In re-reading John Steinbeck’s The Grapes of Wrath, I was reminded why I read several of his books during high school. His books immerse me in the world he is recreating, and that world is usually unlike my own. His books allow me to see unfamiliar landscapes, to hear the voices of people I don’t live with, to smell and taste food I’ve never had, and to feel sensations that my comfortable life doesn’t include.
          
In The Grapes of Wrath, I encounter folks that, on the surface, do not seem like folks I would want to get to know. My language and behavior are very different from the language and behavior of the Joads and the other migrants they meet along Route 66 and in California.
          
It turns out, though, that I DO want to get to know these folks. They are people who persevere in unbearable circumstances. Though they suffer, they also find joy and love. They frequently give to others, even when they don’t have enough for themselves. They are industrious and smart in trying to find ways to survive in a new, confusing environment.
          
And it turns out that folks like these are part of my family history. My ancestors migrated to the United States. I’m not sure why they left Europe, but the same types of reasons keep recurring throughout history. Sometimes people migrate due to changing environmental factors such as the drought that led to the Dust Bowl. Sometimes due to technological change such as ever bigger and better tractors plowing through small farms. Sometimes due to the need to get out of the way of powerful people pushing for ever increasing control or profits without regard for what happens to the “little people.”

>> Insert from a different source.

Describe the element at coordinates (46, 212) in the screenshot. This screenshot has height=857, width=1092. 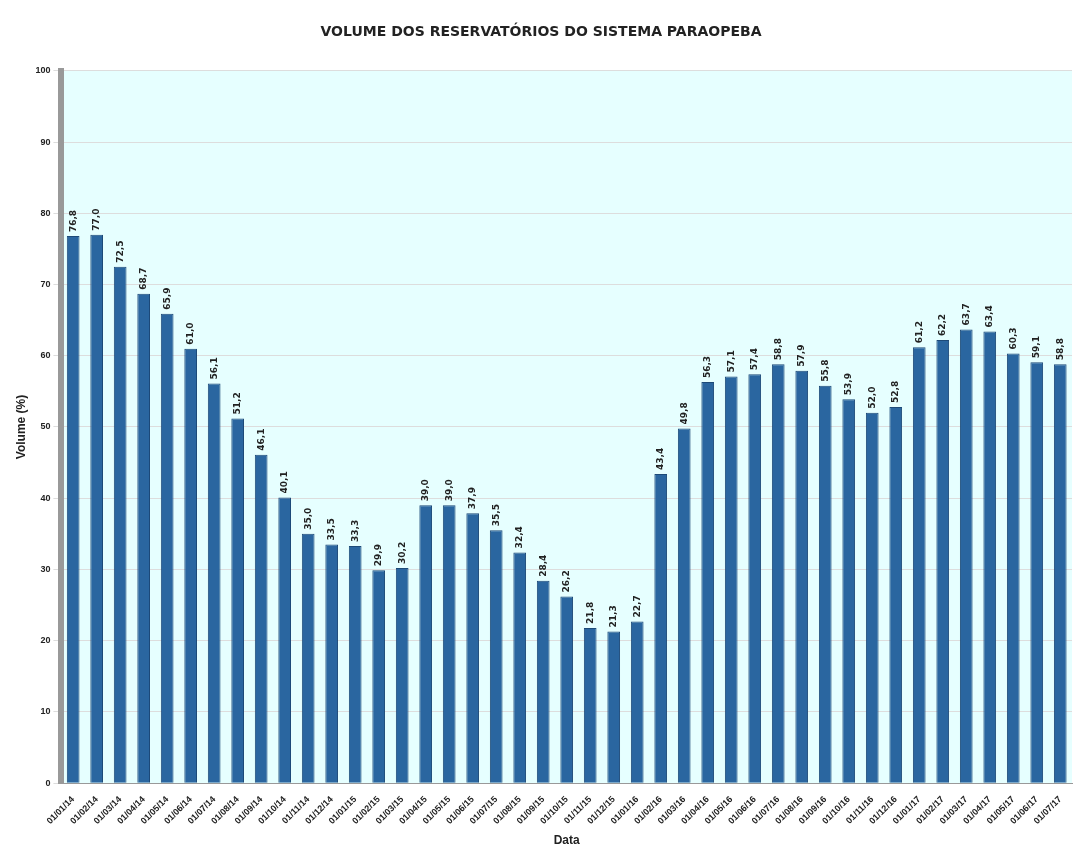
I see `y-tick-label: 80` at that location.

Recent family history connects even more closely to this story. My mother might easily have been with her family on Route 66 heading to California during The Great Depression. She was born in 1925 on a farm just outside of Olton, Texas, about 80 miles south of Route 66. Two factors saved her family from the need to migrate. First, a family inheritance allowed them to pay off the bank loan on their farm a few months before the stock market crash in 1929. Second, they were south of the worst of the Dust Bowl, so they could grow enough to survive.

The Grapes of Wrath makes me consider not only migrants but also how people treat migrants. Some Californians treat the Joads and other migrants with compassion and respect their dignity. Some Californians are angry with these newcomers out of fear of losing their own precarious position in society. Powerful Californians treat the so-called Okies as if they are just cheap parts in a machine, easily worn out and replaced.

This is Mildred Rugger for HPPR Radio Readers Book Club, wondering how we each treat migrants in our communities.